To realize a digitalization project, several steps have to be followed. First, the assets for digitalization have to be selected and resources for the project have to be specified. Then, the current state has to be identified (layer, hierarchy level, life cycle value stream) and then the target state and goals for the digitalization project have to be defined. The change to predictive maintenance necessitates for example that data are not analysed by humans but by algorithms. Real-world objects as material assets become digitally doubled and identifiable, for example, with an RFID chip that identifies the object and allows assigned data collection. Databases collect and store the relevant information about the asset and its interrelation with the world on the information layer. On a functional layer, maintenance can automatically be initiated based on predictive patterns won through big data analysis and statistical experience with other assets of the same type.
Assets are contained in an administration shell. It stores all data and information about the asset. The administration shell functions as an interface for industry 4.0 communication, provides a virtual representation of the asset, contains a resource-manager, a manifest which includes meta-data and necessary industry 4.0 information and functional aspects like software and configurations.
In the RAMI 4.0 model, it is obvious that the management defines objectives, assigns resources, and defines goals and positive outcomes. Furthermore, the data that are contained in the administration shell is quite selective. It is declared that all information is included. But only data are included that is necessary for technical optimization processes or selected by the management or technical experts. Data about the quality of the workplace or economic democracy are therefore generally missing. To change that it is not sufficient to change something at a single administration shell or factory but the standards of industry 4.0 would have to be changed. The technical description of RAMI 4.0 veils domination relations moulded into formalizations and the social impact of restructuring by digitalization.
Conclusion
While the automation of production and the proliferation of integrated production systems (lean or Toyota) since the 1980s has significantly reduced, the autonomy of those employed in production, the new wave of digitalization of work is increasingly targeting the remaining field of autonomy (mostly of employees). Digitalization is affecting also good jobs in front and back office, administration and development. Digitalization enables a restructuring of the work content with improved possibilities of surveillance and control. Targets of most digitalization projects are workload compression combined with performance improvement complemented by technological heteronomy.

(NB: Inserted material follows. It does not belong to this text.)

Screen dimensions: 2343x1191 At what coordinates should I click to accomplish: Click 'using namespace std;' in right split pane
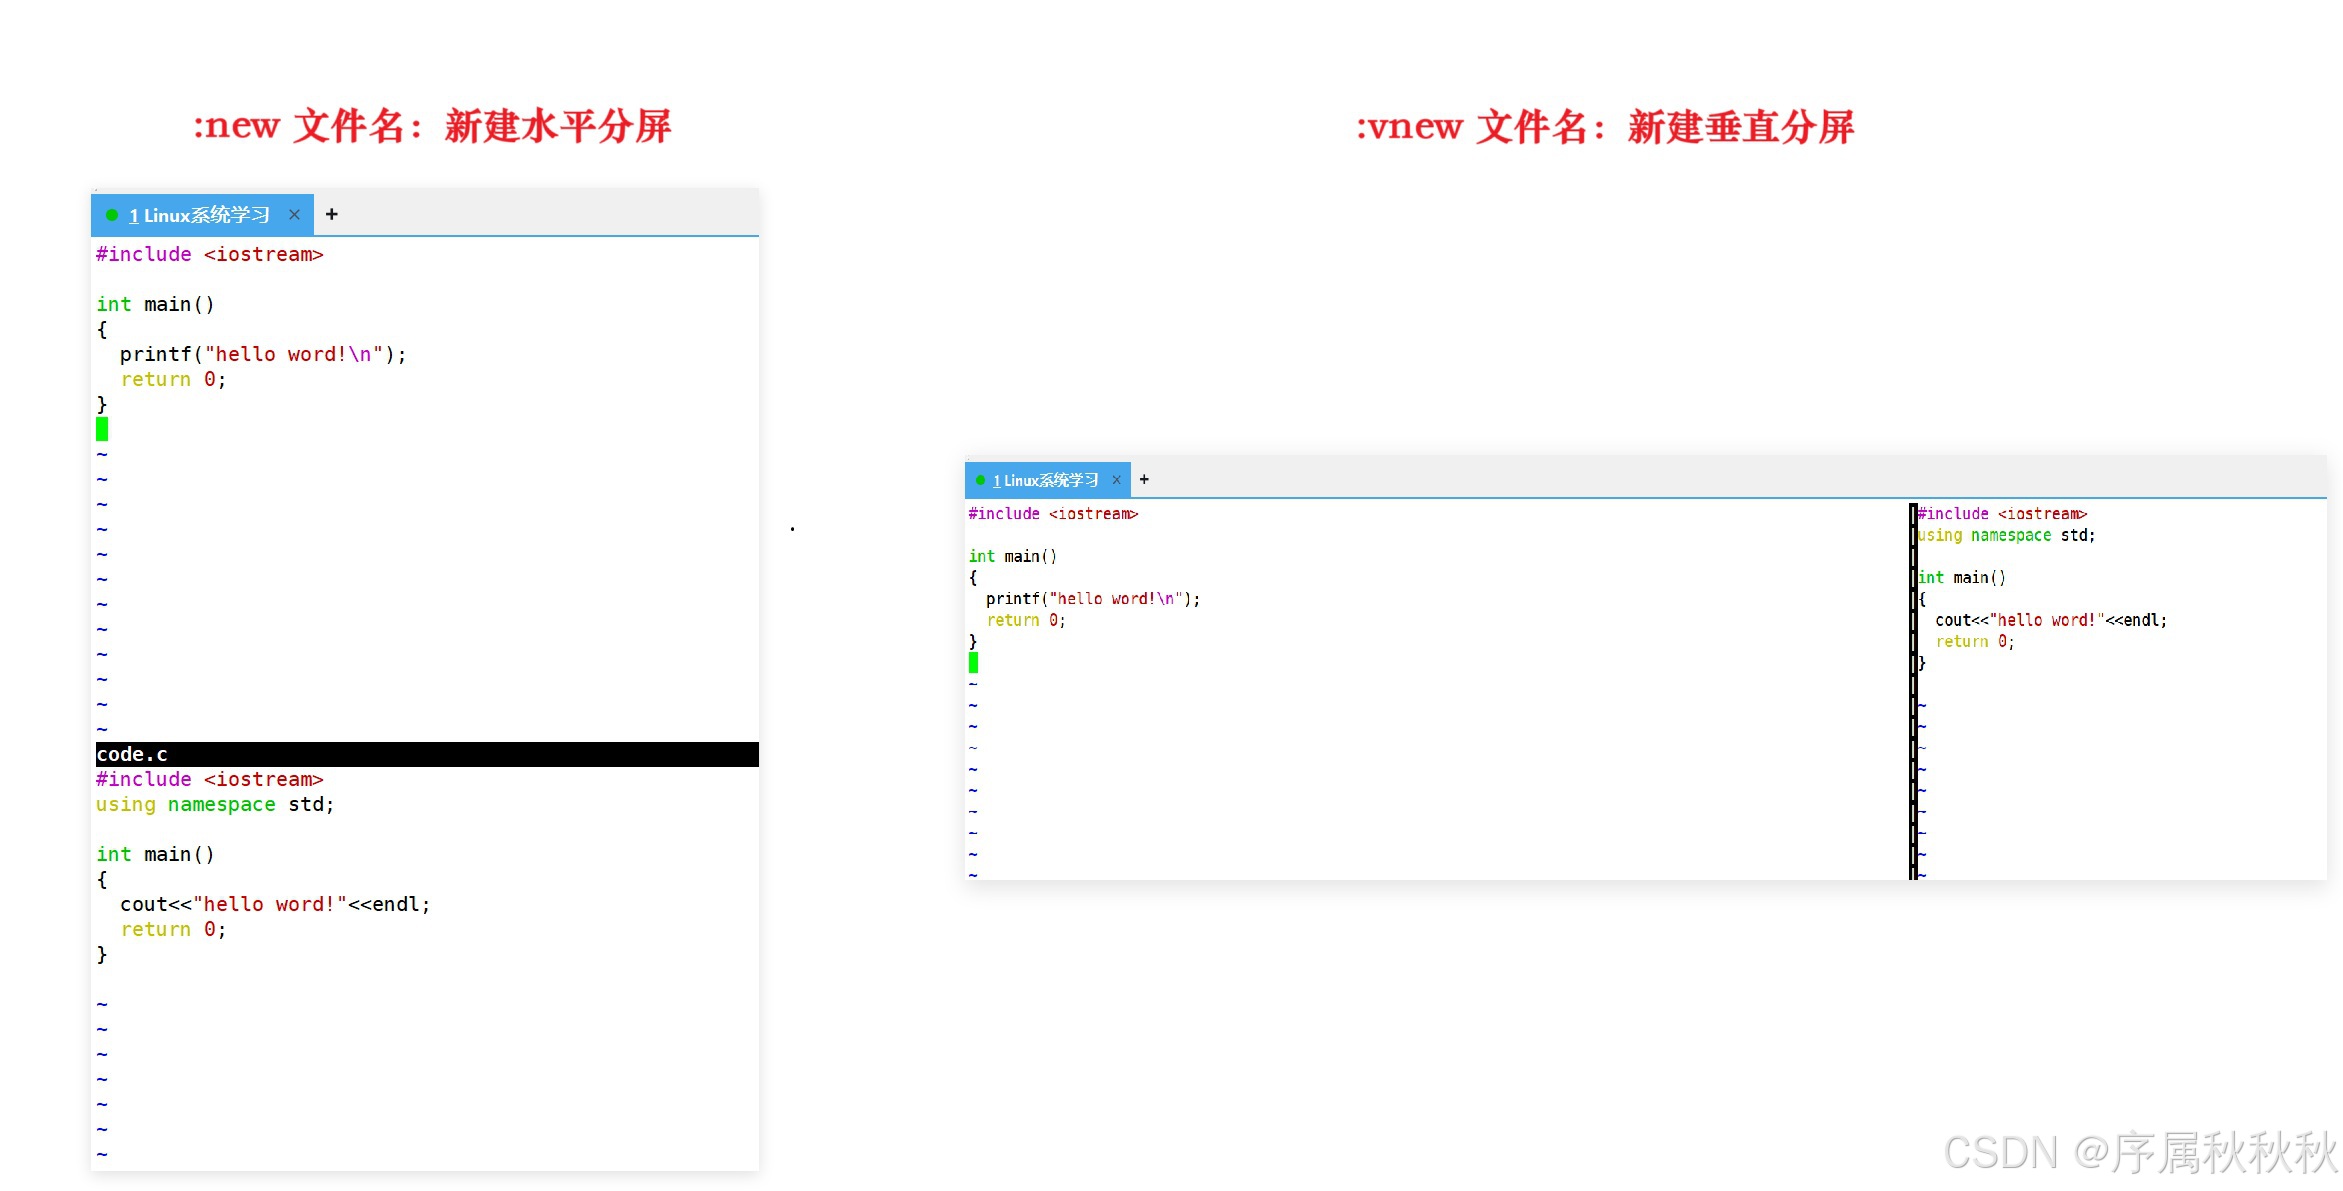2006,535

Digitalization of work produces new losers and collective experiences of heteronomy that could be the basis for new forms of resistance and collective struggle. The loss of autonomy can be seen as a shared experience of mis-recognition (Honneth 1995) that leads to struggles for recognition. A new relation between workers who are fully controlled by automation and employees who are fully controlled by digitalization could emerge. The common experience of technological heteronomy could be the motivational base for shared struggles against the heteronomy of work.